◆ **SUPPLIED PASSAGE**
[Lognorm] Escape [ and ]

Chris Schafer chrisp.schafer at gmail.com
Wed Jun 10 09:00:22 CEST 2015


I believe it ends up taking everything as a string, but I could be wrong.
On Tue, Jun 9, 2015 at 11:59 PM Фадеев Виталий Львович <fvl at mail.ru> wrote:

> And, probably, there is mismatch:
>
> $ cat num.txt
> num: 42
>
> $ cat num.rb
> rule=:num: %answer:number%
>
> $lognormalizer -r num.rb -e json < num.txt
> { "answer": "42" }
>
> But if i read on https://en.wikipedia.org/wiki/JSON
>
> JSON's basic types are:
>
>    - Number: a signed decimal number that may contain a fractional part
>    and may use exponential E notation
>    <https://en.wikipedia.org/wiki/E_notation>. JSON does not allow
>    non-numbers like NaN <https://en.wikipedia.org/wiki/NaN>, nor does it
>    make any distinction between integer and floating-point. (Even though
>    JavaScript uses a double-precision floating-point format
>    <https://en.wikipedia.org/wiki/Double-precision_floating-point_format>
>    for all its numeric values, other languages implementing JSON may encode
>    numbers differently)
>    - String <https://en.wikipedia.org/wiki/String_(computer_science)>: a
>    sequence of zero or more Unicode
>    <https://en.wikipedia.org/wiki/Unicode> characters. Strings are
>    delimited with double-quotation marks and support a backslash escaping
>    <https://en.wikipedia.org/wiki/Escape_character> syntax.

Text and item location entries

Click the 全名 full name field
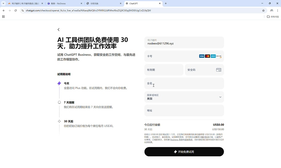coord(184,83)
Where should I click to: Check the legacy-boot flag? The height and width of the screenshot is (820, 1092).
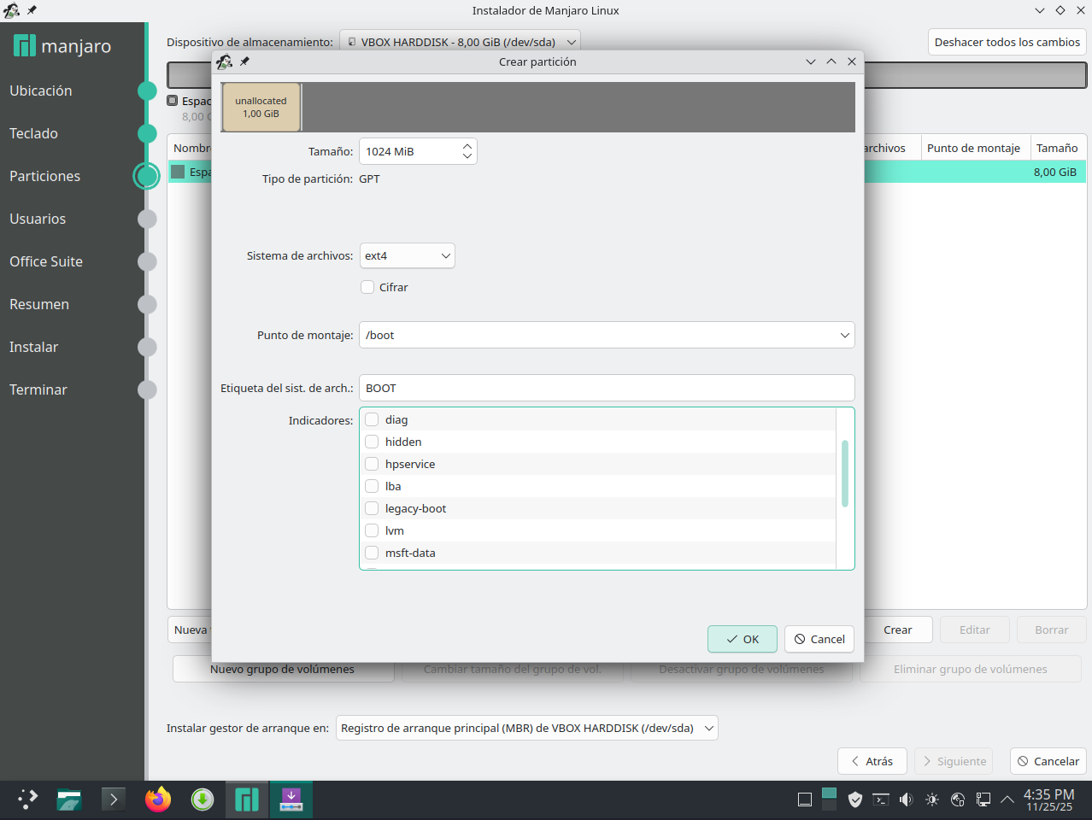[x=372, y=508]
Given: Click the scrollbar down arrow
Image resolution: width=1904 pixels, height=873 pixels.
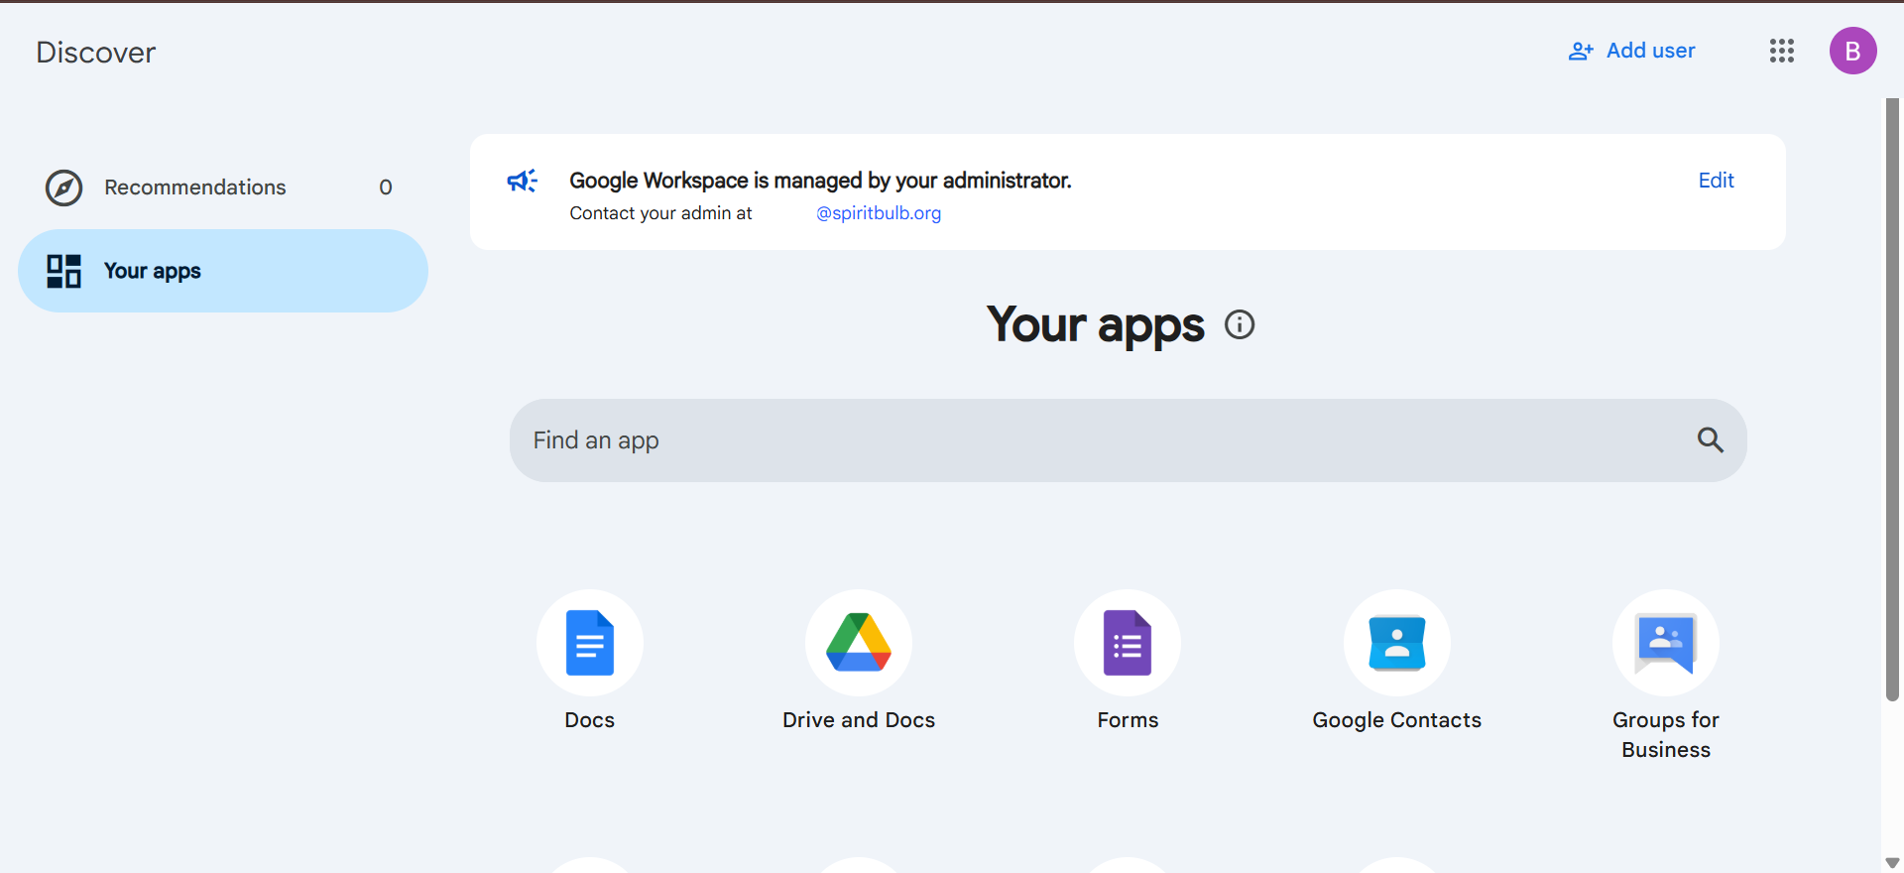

◆ **EXERCISE TASKS**
1. Answer these questions about the mailing-list message:
(a) What line does the file num.txt contain?
(b) What output did the lognormalizer command produce?
(c) According to the quoted description of JSON, what marks delimit strings?
2. Reproduce the part of the mailing-list message from "[Lognorm] Escape [ and" to "could be wrong.".

◆ **ANSWERS BY TASK**
1.
(a) num: 42
(b) { "answer": "42" }
(c) Double-quotation marks

2.
[Lognorm] Escape [ and ]

Chris Schafer chrisp.schafer at gmail.com
Wed Jun 10 09:00:22 CEST 2015


I believe it ends up taking everything as a string, but I could be wrong.